On June 13, 2024, the Company completed the OWYN Acquisition. Simply Good Foods funded the cash purchase price of $280.0 million, excluding post-closing purchase price adjustments and before transaction related fees, through a combination of cash on its balance sheet and an incremental borrowing of $250.0 million under its outstanding credit facility. The incremental $250.0 million term loan and the then outstanding $240.0 million term loan balance have an interest rate of SOFR plus a credit spread adjustment equal to 0.10% for one-month SOFR, 0.15% for up to three month SOFR and 0.25% for up to six-month SOFR, subject to a floor of 0.50%, plus 2.50% margin. The incremental portion of the term loan was priced to lenders at par.
For the fourteen and fifty-three weeks ended August 31, 2024, the Company repaid $90.0 million and $135.0 million, respectively, of its term loan debt, and at the end of the year, the outstanding principal balance was $400.0 million.
As of August 31, 2024, the Company had cash of $132.5 million and a trailing twelve-month Net Debt to Adjusted EBITDA ratio of 1.0x(7).
Outlook(4)
While early, retail takeaway is off to a good start and the Company expects to deliver on its fiscal year 2025 plans. The Company continues to execute against its strategic initiatives and is making investments in the business that management expects will strengthen its brands in the marketplace. OWYN integration work is well underway and progressing as planned.

▶ [Task statement] In the excerpt on financing the OWYN Acquisition, can you write out the passage from "On June 13, 2024, the" up to and including "lenders at par.", replacing "Simply Good Foods" with "The Company"?

▶ [Material]
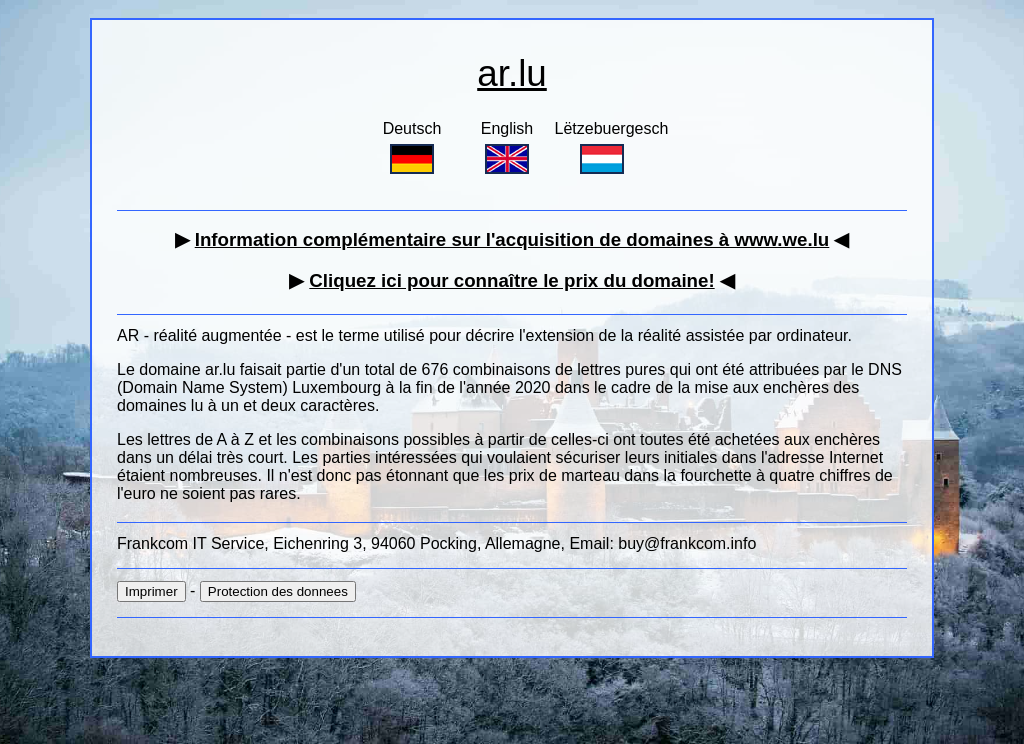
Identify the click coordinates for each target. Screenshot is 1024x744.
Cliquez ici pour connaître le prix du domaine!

--

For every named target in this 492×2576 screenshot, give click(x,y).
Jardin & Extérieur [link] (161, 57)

▶ [Finished exercise]
On June 13, 2024, the Company completed the OWYN Acquisition. The Company funded the cash purchase price of $280.0 million, excluding post-closing purchase price adjustments and before transaction related fees, through a combination of cash on its balance sheet and an incremental borrowing of $250.0 million under its outstanding credit facility. The incremental $250.0 million term loan and the then outstanding $240.0 million term loan balance have an interest rate of SOFR plus a credit spread adjustment equal to 0.10% for one-month SOFR, 0.15% for up to three month SOFR and 0.25% for up to six-month SOFR, subject to a floor of 0.50%, plus 2.50% margin. The incremental portion of the term loan was priced to lenders at par.